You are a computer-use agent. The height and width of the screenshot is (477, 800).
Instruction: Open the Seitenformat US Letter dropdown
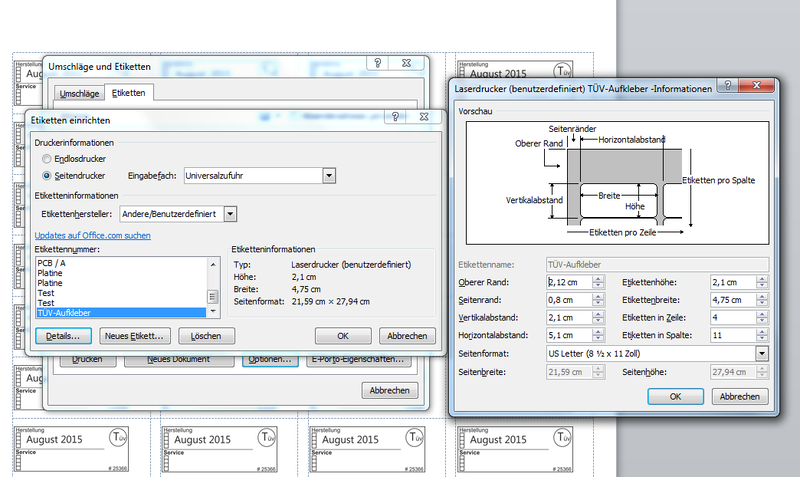tap(762, 354)
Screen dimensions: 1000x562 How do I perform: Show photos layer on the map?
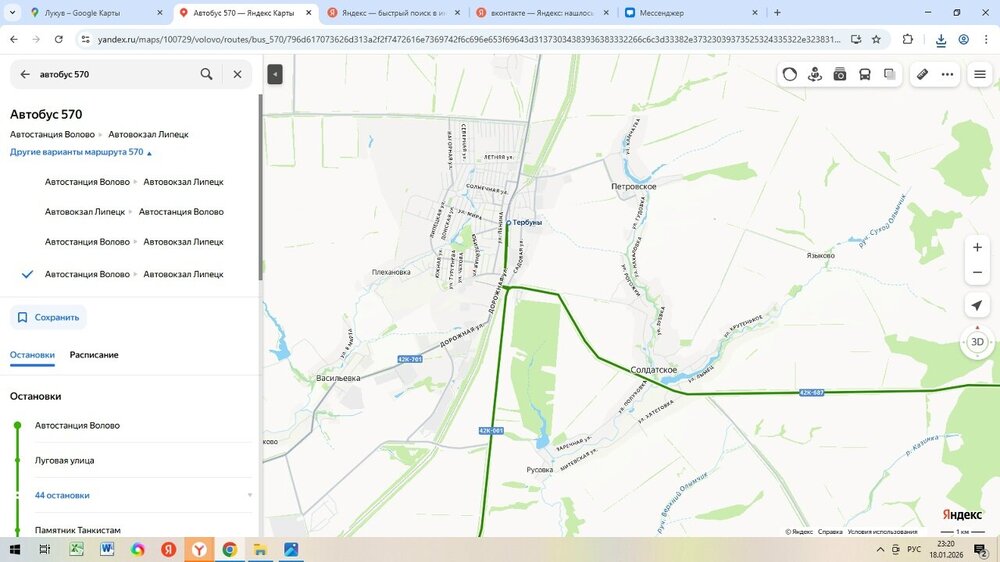840,74
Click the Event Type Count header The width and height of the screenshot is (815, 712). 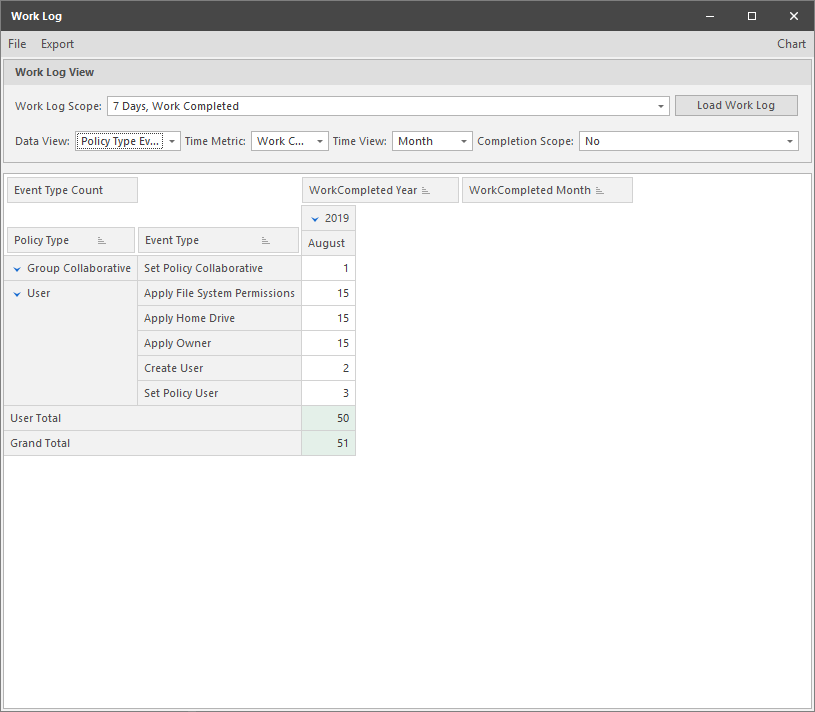click(71, 189)
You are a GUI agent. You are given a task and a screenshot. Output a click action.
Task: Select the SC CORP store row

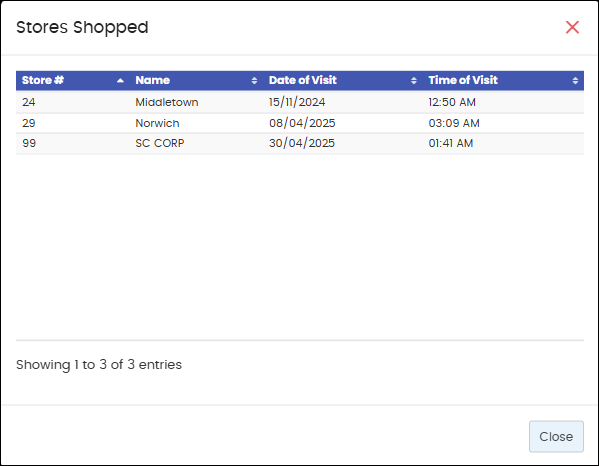tap(300, 143)
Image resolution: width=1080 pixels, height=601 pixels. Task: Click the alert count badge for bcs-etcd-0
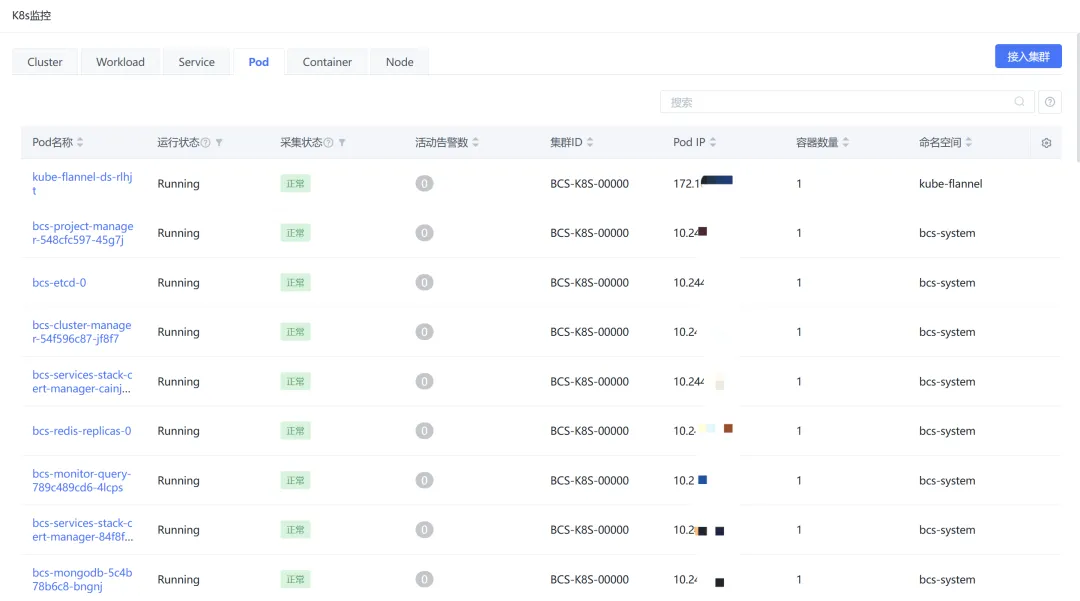click(x=425, y=283)

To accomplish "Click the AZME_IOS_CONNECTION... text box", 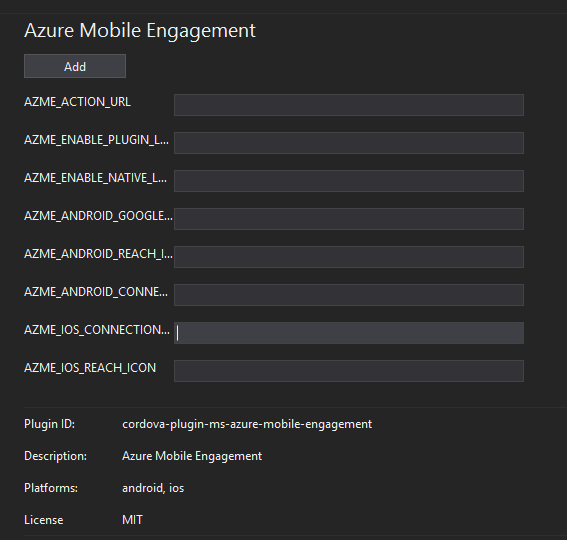I will click(349, 333).
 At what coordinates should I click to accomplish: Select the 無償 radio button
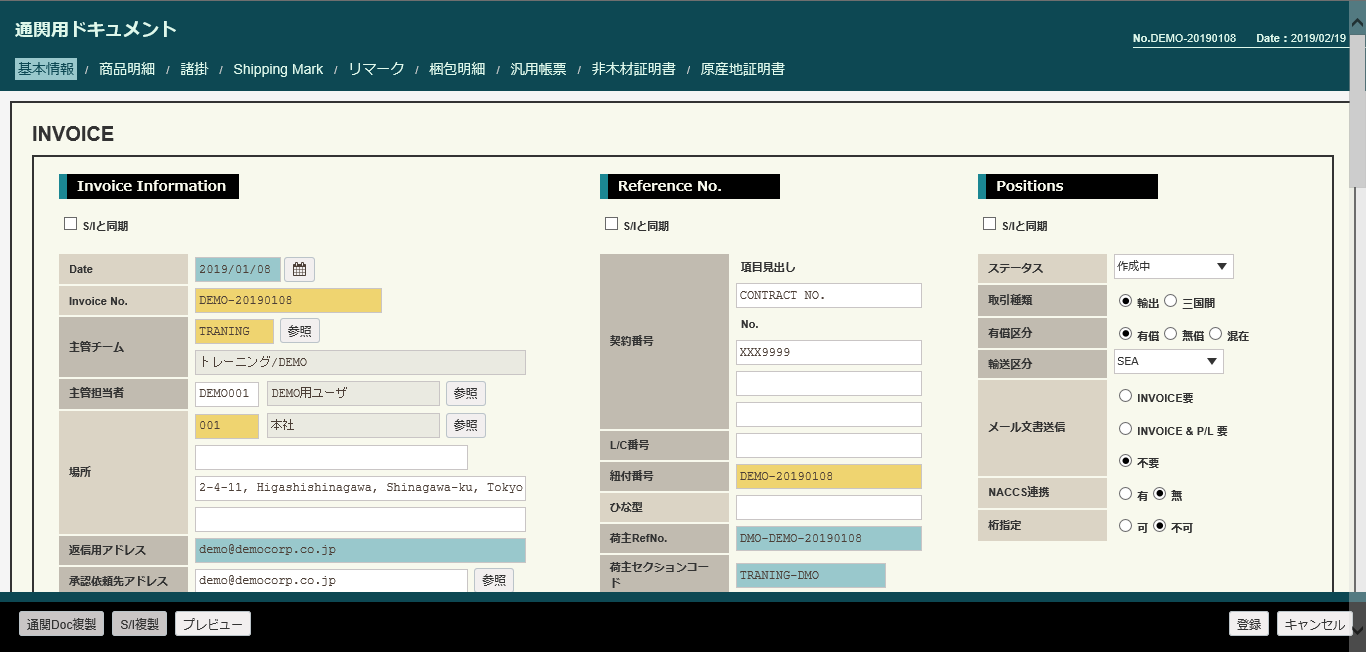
== == ==
Work instructions:
Using the records above, find and show each line with the string "agent".

Written solution:
You are a computer-use agent. The height and width of the screenshot is (477, 800).
You are a GUI agent. You are given a task and a screenshot. Output a click action.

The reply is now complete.